Rajesh Kasturirangen : Maybe take us to a moment, a teaching moment with John.
Lauren Kuntz: Yeah, so for our project when we were looking at low carbon concrete, one of the ideas that we were testing was somebody else's theoretical idea that you could [00:12:00] precipitate out cementitious material from seawater, if you bubbled carbon dioxide through it. So you could sequester carbon dioxide and make this material that had cementitious properties replacing cement.
Curt Newton : Let's riff on cementitious for a minute. What does that mean?
Lauren Kuntz: It means that it has cement-like properties, so that it is a binding substance.

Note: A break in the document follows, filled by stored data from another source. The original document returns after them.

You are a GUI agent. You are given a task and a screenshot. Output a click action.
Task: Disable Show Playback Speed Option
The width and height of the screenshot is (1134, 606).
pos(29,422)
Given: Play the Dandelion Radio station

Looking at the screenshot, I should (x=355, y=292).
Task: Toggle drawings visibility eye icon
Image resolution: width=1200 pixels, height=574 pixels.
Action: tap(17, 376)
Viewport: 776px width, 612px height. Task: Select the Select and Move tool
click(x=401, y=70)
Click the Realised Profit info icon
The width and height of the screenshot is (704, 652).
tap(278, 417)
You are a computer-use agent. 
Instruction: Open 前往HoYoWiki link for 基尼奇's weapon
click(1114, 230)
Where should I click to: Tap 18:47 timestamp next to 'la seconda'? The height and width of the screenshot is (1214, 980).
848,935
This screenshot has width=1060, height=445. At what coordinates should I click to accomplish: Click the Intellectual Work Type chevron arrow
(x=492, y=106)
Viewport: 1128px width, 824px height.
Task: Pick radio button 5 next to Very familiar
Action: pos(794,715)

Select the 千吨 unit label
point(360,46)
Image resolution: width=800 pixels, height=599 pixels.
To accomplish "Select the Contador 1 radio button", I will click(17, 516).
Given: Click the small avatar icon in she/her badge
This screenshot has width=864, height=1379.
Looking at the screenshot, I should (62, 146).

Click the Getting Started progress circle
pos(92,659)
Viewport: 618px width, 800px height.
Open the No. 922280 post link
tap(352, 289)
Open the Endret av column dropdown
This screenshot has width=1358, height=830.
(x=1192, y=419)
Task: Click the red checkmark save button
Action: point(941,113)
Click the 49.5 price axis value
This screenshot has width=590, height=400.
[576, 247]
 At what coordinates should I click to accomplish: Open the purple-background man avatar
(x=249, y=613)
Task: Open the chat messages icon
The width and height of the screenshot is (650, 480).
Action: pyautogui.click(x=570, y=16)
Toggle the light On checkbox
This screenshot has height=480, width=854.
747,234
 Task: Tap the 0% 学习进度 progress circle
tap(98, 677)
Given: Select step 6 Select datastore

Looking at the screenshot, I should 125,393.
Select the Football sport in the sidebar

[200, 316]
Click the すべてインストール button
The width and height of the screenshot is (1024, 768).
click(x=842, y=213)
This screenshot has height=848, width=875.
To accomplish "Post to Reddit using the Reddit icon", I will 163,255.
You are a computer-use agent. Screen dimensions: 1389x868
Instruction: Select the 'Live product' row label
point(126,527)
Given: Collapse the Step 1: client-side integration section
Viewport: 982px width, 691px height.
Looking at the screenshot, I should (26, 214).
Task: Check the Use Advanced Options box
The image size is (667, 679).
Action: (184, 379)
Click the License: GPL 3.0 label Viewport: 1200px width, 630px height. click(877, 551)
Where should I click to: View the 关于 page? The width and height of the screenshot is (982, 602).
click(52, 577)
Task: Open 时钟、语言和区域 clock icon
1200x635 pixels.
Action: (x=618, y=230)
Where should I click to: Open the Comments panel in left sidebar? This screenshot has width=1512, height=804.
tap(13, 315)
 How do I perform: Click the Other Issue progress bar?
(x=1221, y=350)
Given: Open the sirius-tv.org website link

So, it was so empowering we actually got to reach out to a bunch of different professors at MIT and asked like, can we use your lab space? We want to test this out. We want to get a giant bucket of seawater. We want to bubble CO2 through it. We want to see if we can make this precipitate. We want to see if it's cementitious. And it was just mind-boggling how many professors responded like, "Absolutely. Come on in. We're going to help you out."
And I remember the moment when we were in the lab. We had literally gone to Revere Beach to get the seawater, came back with this giant bucket of seawater, we were bubbling CO2 through it, and saw this white precipitate form. And it was just so phenomenally awesome, 'cause the three of us were there, the students, and then [00:13:00] we also had John there, we had another professor there, we had a post-doc there and a PhD student, like all surrounding this little beaker of water bubbling CO2 through it and seeing this white precipitate form. And you're just like, the excitement in the room was almost unlike anything I'd felt before.
Rajesh Kasturirangen : And was it cementitious in the way that is going to change the world?
Lauren Kuntz: So, when we did the cementitious test, turns out it had no cementitious properties, so that was a bummer, but it was also just amazing to have been given the opportunity to sort of take an idea from base state all the way through.
Rajesh Kasturirangen : Right.
Lauren Kuntz: And just have so many people along the way who were like, we want to help you do this. We want to help you figure out this answer. And there was no other class I've really been in that does that for you beyond Terrascope, where they're just like, you take ownership of your learning. You take ownership of your knowledge. And it's so empowering.
Like honestly, we got water from the actual ocean. We're like, this can't possibly work. Like, how are we going to [00:14:00] take water from the ocean, bubble CO2 through it and get things to come out of it? That seems crazy. So actually seeing it work, that was like, whoa.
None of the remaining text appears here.